Rodrigo de Olivera

Personal information
- Full name: Rodrigo de Olivera Donado
- Date of birth: 20 December 1994 (age 31)
- Place of birth: Montevideo, Uruguay
- Height: 1.80 m (5 ft 11 in)
- Position: Forward

Team information
- Current team: Motagua
- Number: 19

Senior career*
- Years: Team / Apps / (Gls)
- 2012–2015: Danubio / 2 / (1)
- 2016–2018: Montevideo Wanderers / 20 / (3)
- 2017: Villa Española / 10 / (1)
- 2017: Cerrito / 15 / (2)
- 2018–2019: Tacuarembó / 18 / (5)
- 2019–2023: Central Español / 18 / (3)
- 2020: Montevideo City Torque / 5 / (0)
- 2021–2022: Barnechea / 24 / (3)
- 2023–2025: Juticalpa / 35 / (8)
- 2025: Olancho / 24 / (19)
- 2026–: Motagua / 18 / (9)

= Rodrigo de Olivera =

Urugayan footballer (born 1994)

Rodrigo de Olivera Donado (born 20 December 1994) is a Uruguayan professional footballer who plays as a forward for Liga Nacional club Motagua.

== Career ==
De Olivera developed at the Danubio academy before playing for Montevideo Wanderers and Montevideo City Torque.
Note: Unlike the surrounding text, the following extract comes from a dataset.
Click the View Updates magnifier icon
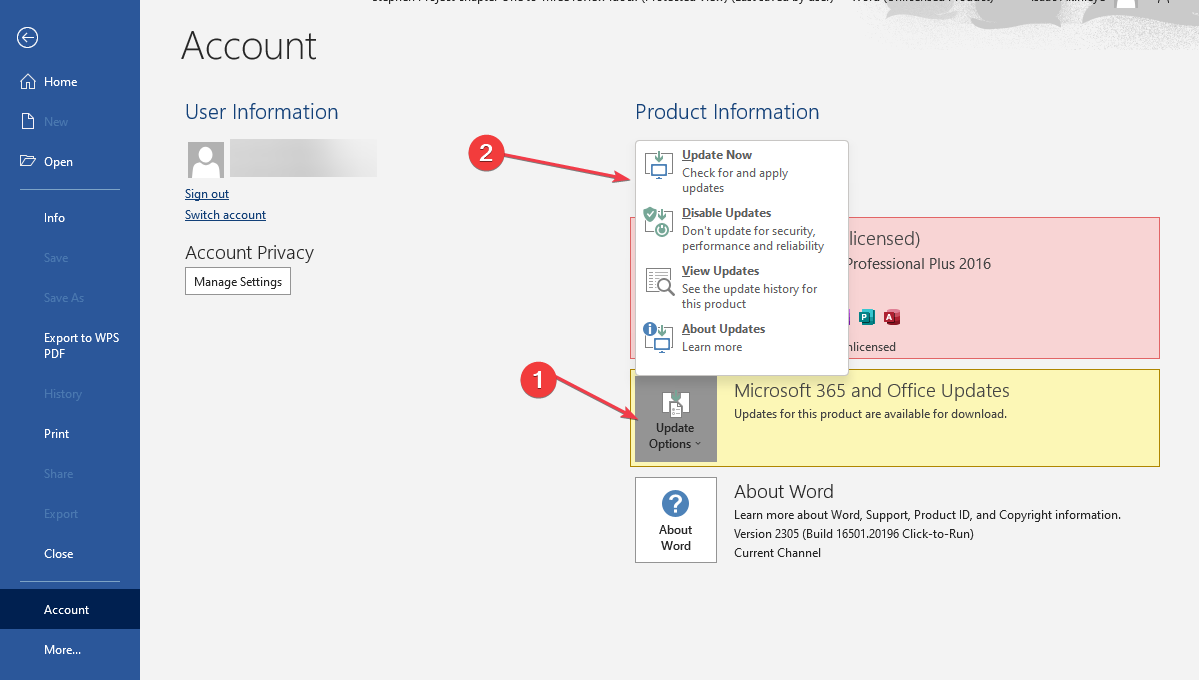The image size is (1199, 680). 658,281

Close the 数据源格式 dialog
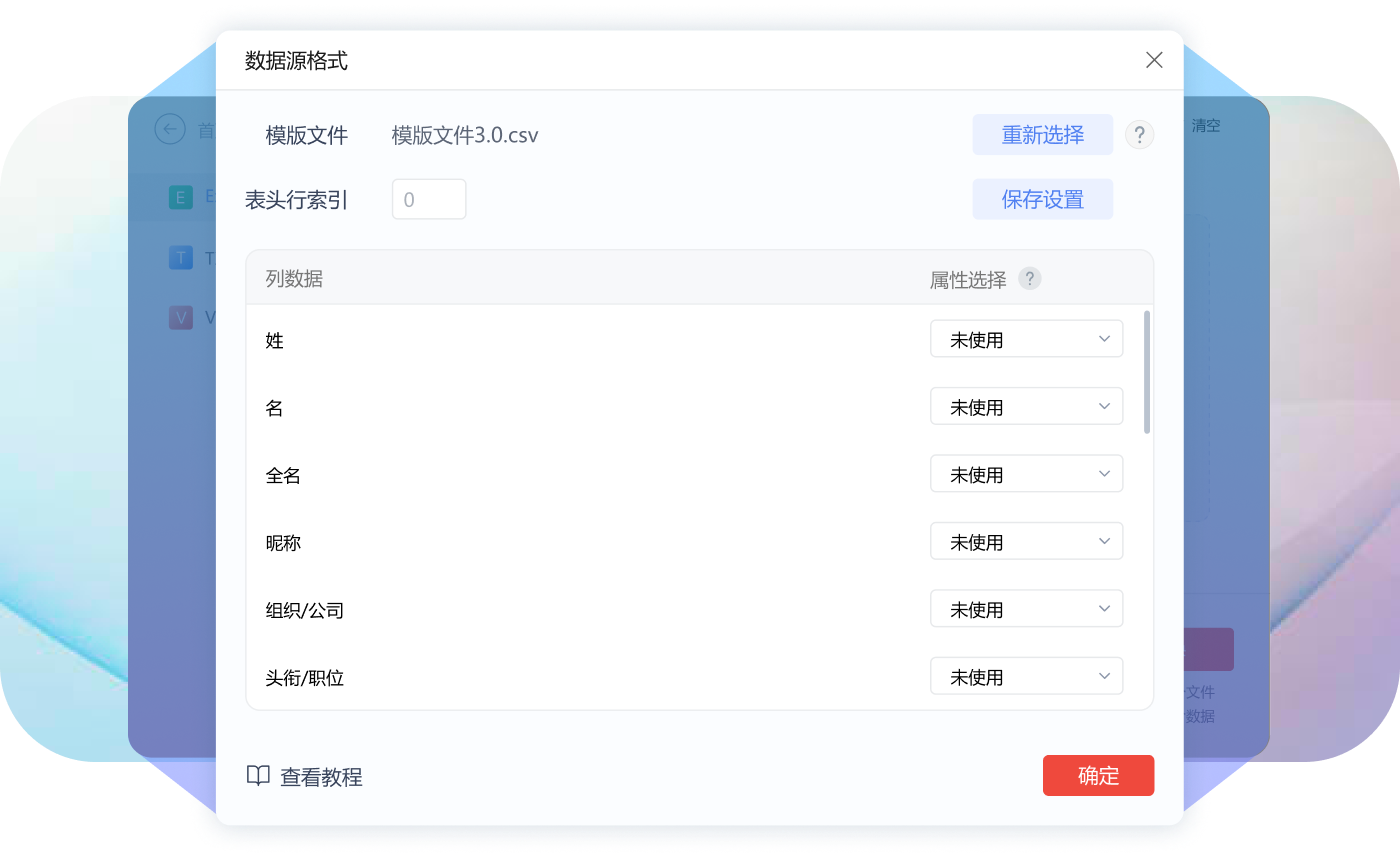pyautogui.click(x=1154, y=60)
He left Montevideo City Torque for Chilean club Barnechea in 2021.

De Olivera moved to Juticalpa of Honduras in 2023, then playing in the second-tier Liga de Ascenso. He helped Juticalpa avoid relegation from the Liga Nacional and, after being released by the club, joined league rivals Olancho in May 2025. For Olancho, he scored 19 goals in the 2025 Apertura of the Liga Nacional, breaking a 56-year-old record for goals scored by a foreign player in a split season of the Honduran league and equalling the record for goals scored by any player in the same setting. In January 2026 Motagua announced the signing of De Olivera.